Cari amici, è l’Italia. Da
quando ebbi un barlume di ragione, smisi di amarla coi
suoi orribili italiani. Mi chiamo Italico, come ai tempi
di Roma. Con quest’animo contemplo da decenni «un dolore
consumato in assoluta solitudine, intorno a loro un
paese monolitico celebrava la Guerra di Liberazione». E
non se ne cambi una virgola, sbiascica e s’imbizzisce il
Ciampi. E invece tutto cambia, si muove una frana che
non s’arresterà per decenni, non ci saranno abbracci, né
quei Monopoli per deficienti che sono le “memorie
condivise”. Se non i morti, si levano l’odio e sazietà
delle memorie vietate e sepolte.
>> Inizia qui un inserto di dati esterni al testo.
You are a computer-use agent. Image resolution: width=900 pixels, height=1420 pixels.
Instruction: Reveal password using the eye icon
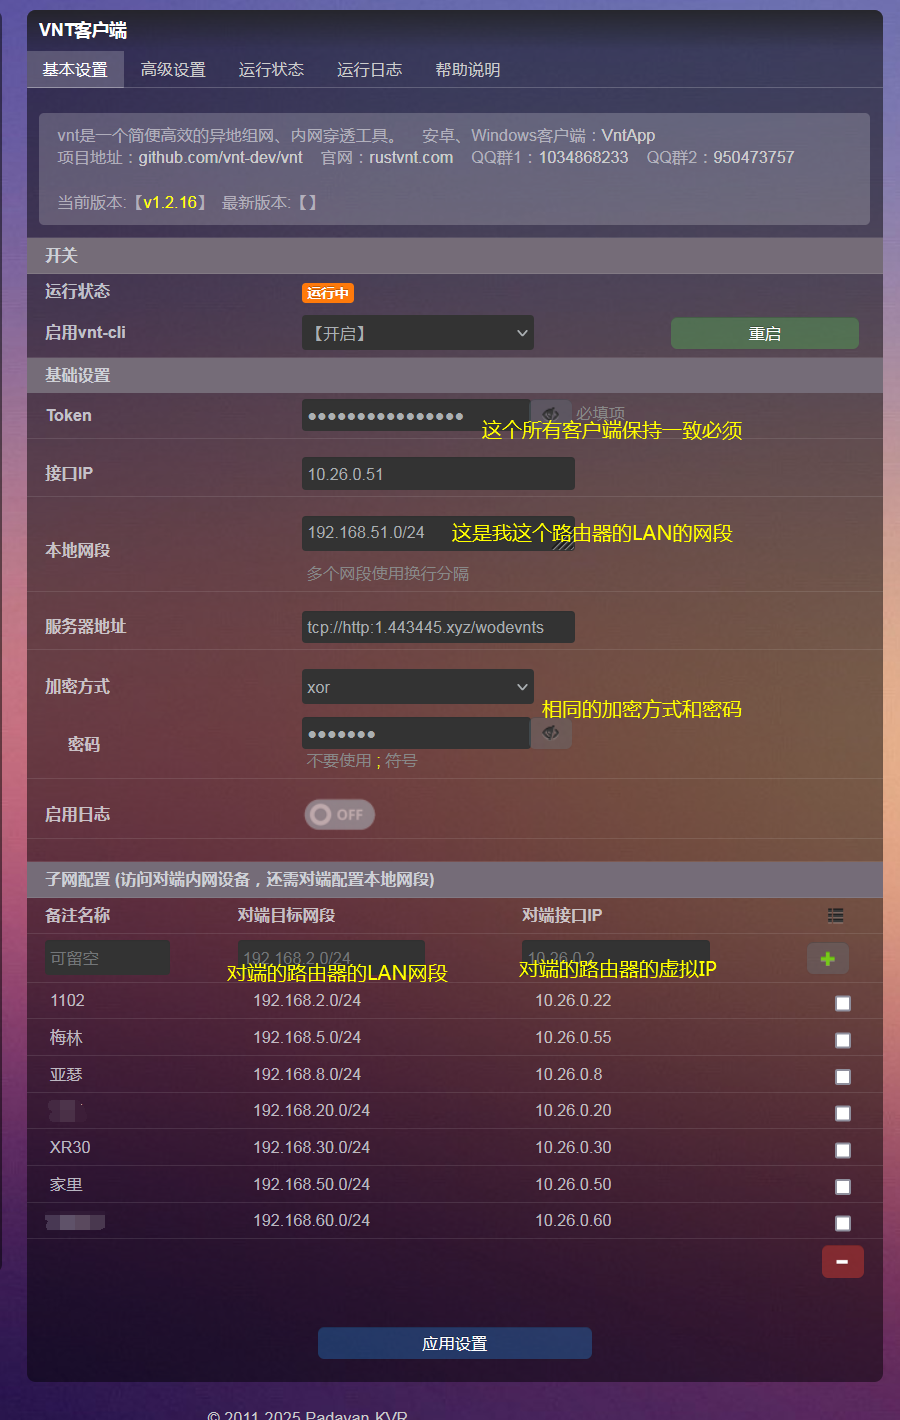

Il lurido castello, o
Ciampi, o Fini, va in pezzi.
La sera di mercoledì
19 ottobre, in un ricevimento di giuristi ed economisti,
un signore triste, un quindici anni in meno di me, mi
disse: «Sono suo lettore dai tempi del Borghese». Venne al
mondo, nel Modenese, molti mesi dopo che suo padre,
neppur fascista, era stato prelevato di casa e
scomparve, ai primi di Maggio del 1945. Raccontò di
un’infanzia mesta, sotto una cappa di silenzio. Ancora
una volta entravo, da vivo, in un cimitero di
sentimenti, la seconda stanza della ferocia comunista.
Pansa la separa nettamente dalla prima. Qui non sono
“vinti” perché non combatterono, non ebbero
nemici. Al macello dei fascisti doveva seguire il
secondo, dei cattolici, dei possidenti, dei benestanti.
Questa stanza fu sempre tenacemente confusa con la
precedente, quasi una coda scapricciata, di certo
esagerata, ma dopo tanti affanni, pur comprensibile.
Quando il vigliaccume giornalistico doveva trattarne,
faceva titoli con «le schegge impazzite dopo la
Liberazione» (Resto del
Carlino, 4 gennaio 2004).
Giampaolo Pansa,
cui né Scalfaro né Ciampi, né Fini né D’Alema potran
chiudere la bocca perché non è fascista, allarga, scava,
distingue, accusa. Il secondo macello doveva ripulire
l’Italia per farla comunista. Aveva cominciato Pisanò,
nel 1992, con un libro monumentale, Il triangolo della
morte, che resta, ancora una volta, la base
fondamentale. Ma Pisanò era fascista, si poteva
ignorarlo come non esistesse. Ora, chi potrà schiacciare
le dita a Pansa per impedirgli di girare la chiave?
Vedrete, vedrete, è appena cominciata.